4 files changed, 68 insertions, 4 deletions

diff --git a/pki/base/ca/shared/conf/CS.cfg.in b/pki/base/ca/shared/conf/CS.cfg.in
index 289f65147..e3447bbc8 100644
--- a/pki/base/ca/shared/conf/CS.cfg.in
+++ b/pki/base/ca/shared/conf/CS.cfg.in
@@ -20,6 +20,8 @@ preop.product.name=CS
 preop.product.version=@VERSION@
 preop.system.name=CA
 preop.system.fullname=Certificate Authority
+proxy.securePort=[PKI_PROXY_SECURE_PORT]
+proxy.unsecurePort=[PKI_PROXY_UNSECURE_PORT]
 cs.state._000=##
 cs.state._001=## cs.state=0 (pre-operational)

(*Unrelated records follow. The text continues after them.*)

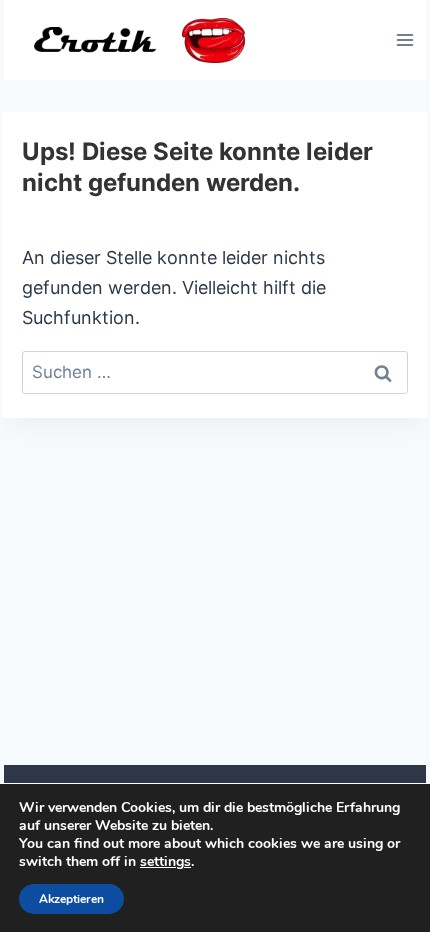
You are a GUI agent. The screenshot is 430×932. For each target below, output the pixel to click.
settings (165, 862)
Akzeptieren (71, 899)
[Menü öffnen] (404, 39)
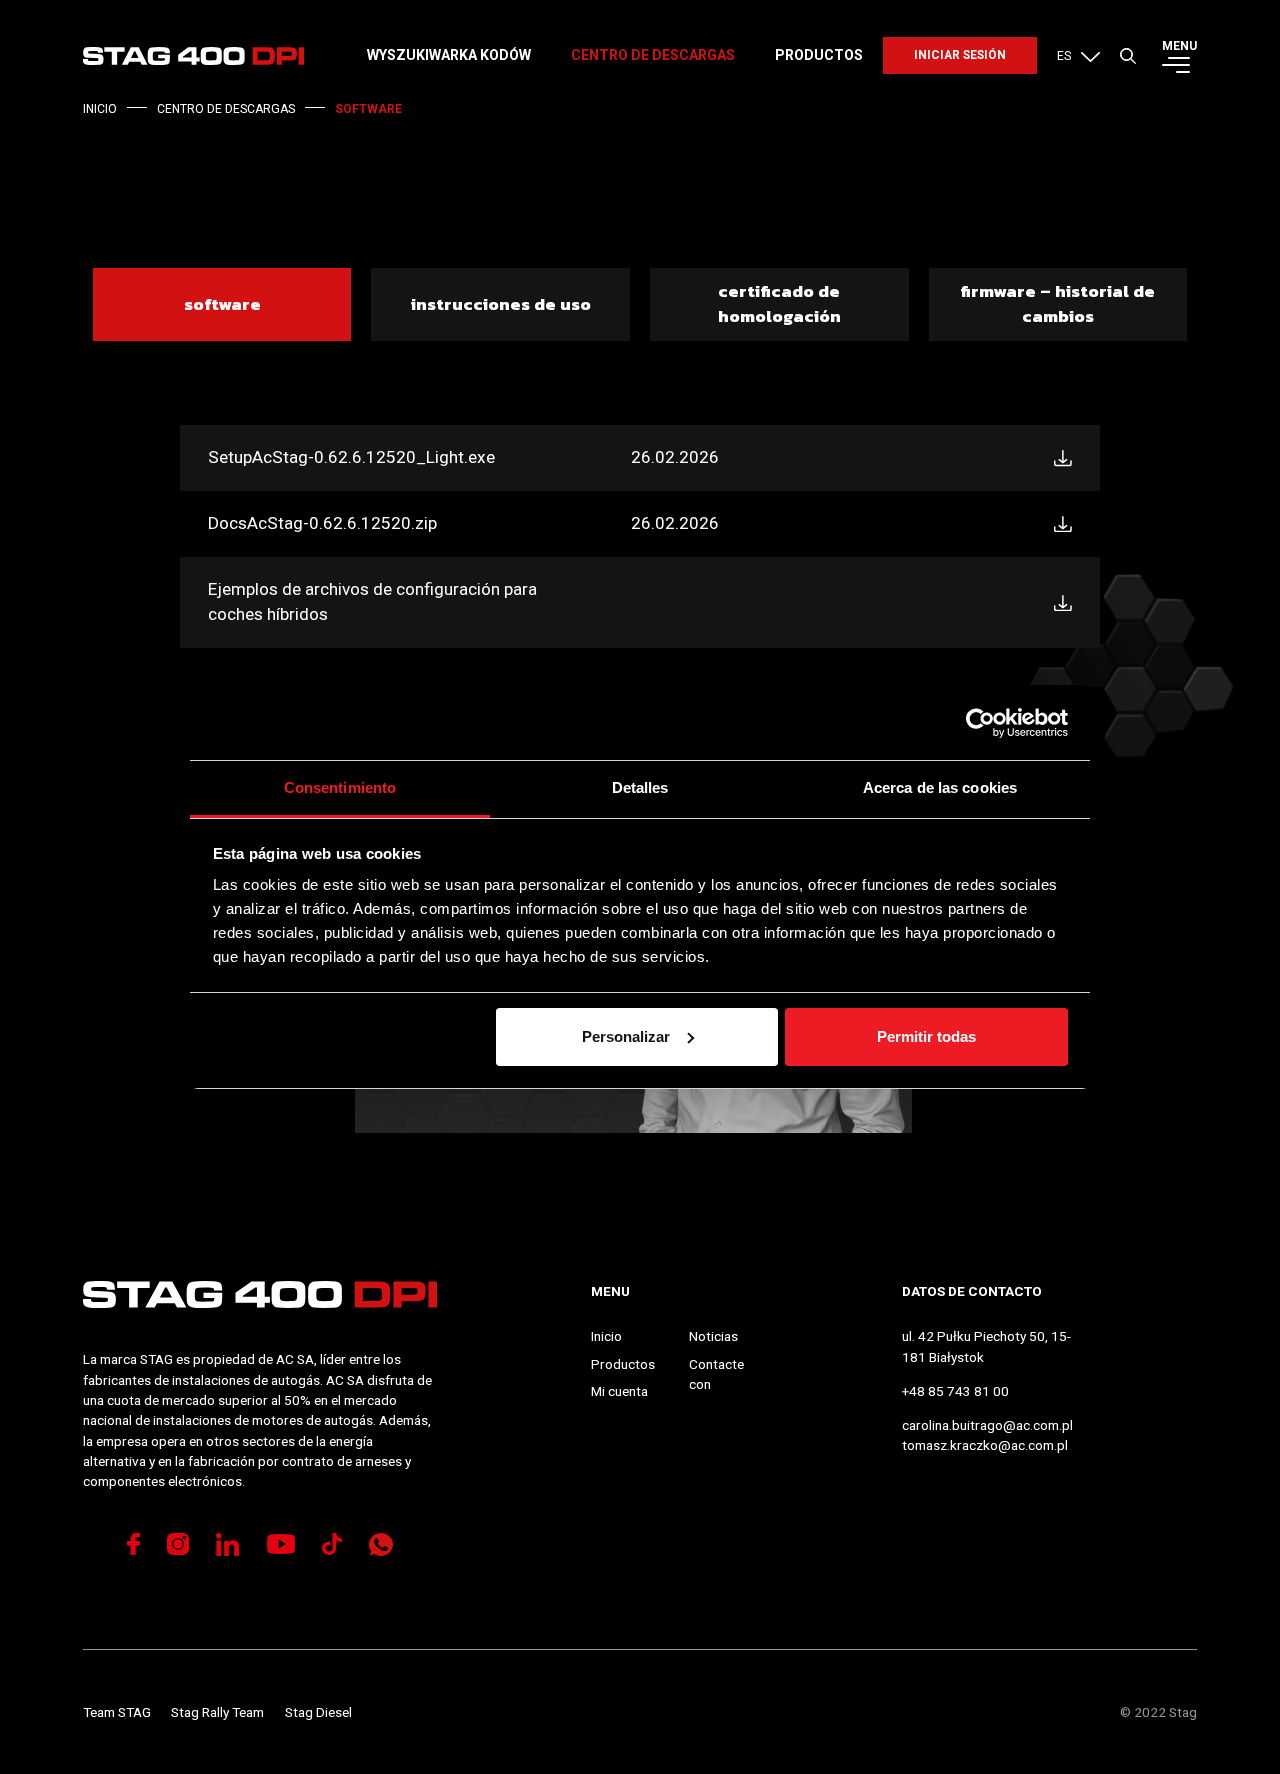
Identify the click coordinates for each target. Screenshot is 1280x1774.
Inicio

 cs.state._002=## cs.state=1 (running)
diff --git a/pki/base/ca/shared/conf/proxy.conf b/pki/base/ca/shared/conf/proxy.conf
new file mode 100644
index 000000000..663ba5722
--- /dev/null
+++ b/pki/base/ca/shared/conf/proxy.conf
@@ -0,0 +1,34 @@
+ProxyRequests Off
+
+# matches for ee port
+<LocationMatch "^/ca/ee/*|^/ca/renewal|^/ca/certbasedenrollment|^/ca/ocsp|^/ca/enrollment|^/ca/profileSubmit|^/ca/cgi-bin/pkiclient.exe">
+    NSSOptions +StdEnvVars +ExportCertData +StrictRequire +OptRenegotiate
+    NSSVerifyClient none
+    ProxyPassMatch ajp://[PKI_MACHINE_NAME]:[PKI_AJP_PORT]/
+    ProxyPassReverse ajp://[PKI_MACHINE_NAME]:[PKI_AJP_PORT]/
+</LocationMatch>
+
+# matches for admin port 
+<LocationMatch "^/ca/admin/*|^/ca/auths|^/ca/acl|^/ca/server|^/ca/caadmin|^/ca/caprofile|^/ca/jobsScheduler|^/ca/capublisher|^/ca/log|^/ca/ug">
+    NSSOptions +StdEnvVars +ExportCertData +StrictRequire +OptRenegotiate
+    NSSVerifyClient none
+    ProxyPassMatch ajp://[PKI_MACHINE_NAME]:[PKI_AJP_PORT]/
+    ProxyPassReverse ajp://[PKI_MACHINE_NAME]:[PKI_AJP_PORT]/
+</LocationMatch>
+
+# matches for agent port and eeca port
+<LocationMatch "^/ca/agent/*|^/ca/ca/getCertFromRequest|^/ca/ca/GetBySerial|^/ca/ca/connector|/ca/ca/displayCertFromRequest|^/ca/doRevoke|^/ca/eeca/*">
+    NSSOptions +StdEnvVars +ExportCertData +StrictRequire +OptRenegotiate
+    NSSVerifyClient require
+    ProxyPassMatch ajp://[PKI_MACHINE_NAME]:[PKI_AJP_PORT]/
+    ProxyPassReverse ajp://[PKI_MACHINE_NAME]:[PKI_AJP_PORT]/
+</LocationMatch>
+
+# static content
+<LocationMatch "^/graphics/*">
+    NSSOptions +StdEnvVars +ExportCertData +StrictRequire +OptRenegotiate
+    NSSVerifyClient none
+    ProxyPassMatch ajp://[PKI_MACHINE_NAME]:[PKI_AJP_PORT]/
+    ProxyPassReverse ajp://[PKI_MACHINE_NAME]:[PKI_AJP_PORT]/
+</LocationMatch>
+
diff --git a/pki/base/ca/shared/conf/server.xml b/pki/base/ca/shared/conf/server.xml
index 07f4a4060..5984d4919 100644
--- a/pki/base/ca/shared/conf/server.xml
+++ b/pki/base/ca/shared/conf/server.xml
@@ -209,10 +209,10 @@ Tomcat Port         = [TOMCAT_SERVER_PORT] (for shutdown)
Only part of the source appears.